Stendhal (stăNdälˈ) [key], pseud. of Marie Henri Beyle märē äNrēˈ bĕl, 1783–1842, French writer, recognized as one of the great French novelists.
He grew up in Grenoble hating his father and the Jesuit, Royalist atmosphere in his home, and he went to Paris at his earliest opportunity. There influential relatives obtained a place for him at the ministry of war. In 1800 he became a dragoon in Napoleon's army, and the invasion of Italy took him to Milan. By 1802 he was back in Paris, where he pursued the amorous adventures that continued to interest him all his life. He read widely and kept notes and journals, which have been published. He again served with Napoleon's army in the disastrous Russian campaign (1812). After Napoleon's fall in 1814, Stendhal went to Milan, remaining there until 1820. There he began his literary career.

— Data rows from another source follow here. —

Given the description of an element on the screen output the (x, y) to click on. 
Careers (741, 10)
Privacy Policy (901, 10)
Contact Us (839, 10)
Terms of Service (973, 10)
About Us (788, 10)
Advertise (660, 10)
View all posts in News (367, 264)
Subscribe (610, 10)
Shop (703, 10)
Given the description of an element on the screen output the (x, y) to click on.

In Vie de Haydn, de Mozart, et de Métastase (1814) and in Rome, Naples, et Florence en 1817 (1817), he borrowed facts freely from other writers, but the point of view and wit were his own. His books were better known in England than in France, and from c.1817 he wrote for British journals. In this period, when he was suffering from his most genuine and most unhappy love affair, he wrote De l'amour (1822), a psychological analysis of love that predates Freud. Stendhal's first novel, Armance (1827), was scorned by the critics.

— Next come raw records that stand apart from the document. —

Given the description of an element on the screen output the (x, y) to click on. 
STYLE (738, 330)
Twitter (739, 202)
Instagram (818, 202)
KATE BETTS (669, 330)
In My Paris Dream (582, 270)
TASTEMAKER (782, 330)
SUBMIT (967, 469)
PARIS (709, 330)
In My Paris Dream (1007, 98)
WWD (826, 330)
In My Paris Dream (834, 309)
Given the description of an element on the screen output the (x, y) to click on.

In 1831 the first of his two great novels, Le Rouge et le Noir (tr. The Red and the Black ), was published. The Red in the title symbolizes the army and liberalism, and the Black the reactionary clergy. It is, baldly, the story of a sensitive but calculating youth, Julien Sorel, who pursues his ambitions by seduction and is eventually guillotined for shooting his mistress. Its sympathetic and acute character analysis and its picture of the period make it one of the world's great novels.
After the accession (1830) of Louis Philippe, Stendhal was appointed consul at Trieste, but because Metternich objected to his books and liberal ideas, he was shifted to Civitavecchia in 1831. He wrote constantly there, although he did not publish; among the works of that period are Souvenirs d'égotisme and La Vie d'Henri Brulard, both autobiographical, and Lucien Leuwen, a novel.
During a three-year leave of absence (1836–39), which he spent in Paris or in traveling about France, he wrote what many consider his greatest novel, La Chartreuse de Parme (1839, tr. The Charterhouse of Parma ). Its plot is from the Renaissance, but it is set in Italy of the 1830s. Its hero, Fabrizio del Dongo, like Julien Sorel, possesses a special egoism (termed Beylism by Stendhal) that derives its great energy from passion, has its own moral code, and consists of unswerving pursuit of happiness in the form of love or power. Stendhal returned to Paris a few months before he died. Nearly 50 years after his death, his unprinted works were discovered and published.
See translations of his autobiographical works, The Life of Henri Brulard (1939), Memoirs of Egotism (1949), and The Private Diaries of Stendhal (1954); biography by J. Keates (1997).